Great lawyers don't sell forms

Here’s a LinkedIn question about LLC operating agreements. The poster wonders whether the operating agreement he received from the entity formation company is a little “generic” and asks the forum for specific advice about what should be included.

The answers point to some provisions that should be included (division of gains and losses, breakup/buyout/dissolution schemes, and tax matters). To their credit, although the typical reader in this situation won’t necessarily see it that way, the lawyers all mentioned that the poster should use a lawyer to get the right agreement.

Just because you can put down the same words on paper that a lawyer uses doesn’t mean you have a good agreement. (Personal example: I recently reviewed a document that the other lawyer assured me was used by several lawyers in that field and “no one had a problem with it.” That claim unfortunately led me to believe that several of the lawyer’s professional colleagues also could not draft well-written agreements. The caveat about copying down words not being the same as drafting applies to lawyers, too!)

After all, there is always a disconnect between the universe of possible terms and those that are right for you and your company and your team and your investors and your business partners and your suppliers and your customers.

This is why we have lawyers. I don’t create value by keeping a generic form secret from you. Good lawyers don’t create value by hiding explanations of the form from you (see my discussion of Wilson Sonsini’s term sheet generator).

Great lawyers create value by giving you reliable outcome-focused answers like these:

  • Here’s the absolute right answer.
  • Here’s the best answer for you, balancing everything in the way that I understand everything that I know is important to you and everything that I know would be important to you if you knew about it.
  • Here’s the mostly right answer for your situation, and the cost of having the wrong answer now isn’t worth the cost of getting the absolute right answer.
  • Here’s a good working answer, and we’ll hedge our bets in case I’m wrong.
  • I don’t know, and we’ll find the answer.
  • I don’t know, but I do know that this is a big freaking deal so don’t do anything until I come back to you with the absolute right answer.

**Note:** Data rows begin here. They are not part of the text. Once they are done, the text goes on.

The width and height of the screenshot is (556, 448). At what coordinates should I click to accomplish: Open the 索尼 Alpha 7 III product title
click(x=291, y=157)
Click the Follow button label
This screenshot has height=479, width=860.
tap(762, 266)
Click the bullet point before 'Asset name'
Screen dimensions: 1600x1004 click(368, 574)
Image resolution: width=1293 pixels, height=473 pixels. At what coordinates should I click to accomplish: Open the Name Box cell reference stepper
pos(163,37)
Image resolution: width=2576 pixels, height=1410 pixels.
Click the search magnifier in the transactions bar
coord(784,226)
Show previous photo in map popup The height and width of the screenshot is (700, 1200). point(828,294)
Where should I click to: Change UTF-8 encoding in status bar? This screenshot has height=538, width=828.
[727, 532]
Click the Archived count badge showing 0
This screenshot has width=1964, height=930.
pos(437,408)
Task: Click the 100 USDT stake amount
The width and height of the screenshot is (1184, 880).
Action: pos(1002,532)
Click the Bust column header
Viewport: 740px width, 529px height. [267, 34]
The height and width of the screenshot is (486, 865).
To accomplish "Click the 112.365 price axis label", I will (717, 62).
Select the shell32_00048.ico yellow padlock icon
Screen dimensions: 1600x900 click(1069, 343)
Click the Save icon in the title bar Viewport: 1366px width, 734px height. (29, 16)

… and explaining those things to you. What I do for clients, across all kinds of engagements, transactions, litigation, counseling, and advising, often falls into one of these big three areas: identifying risks, managing (by eliminating or mitigating) risk, and helping them make informed decisions.

That’s how a lawyer creates value for you. If you’re not getting that, and you don’t have the experience to supply those answers yourself, keep looking.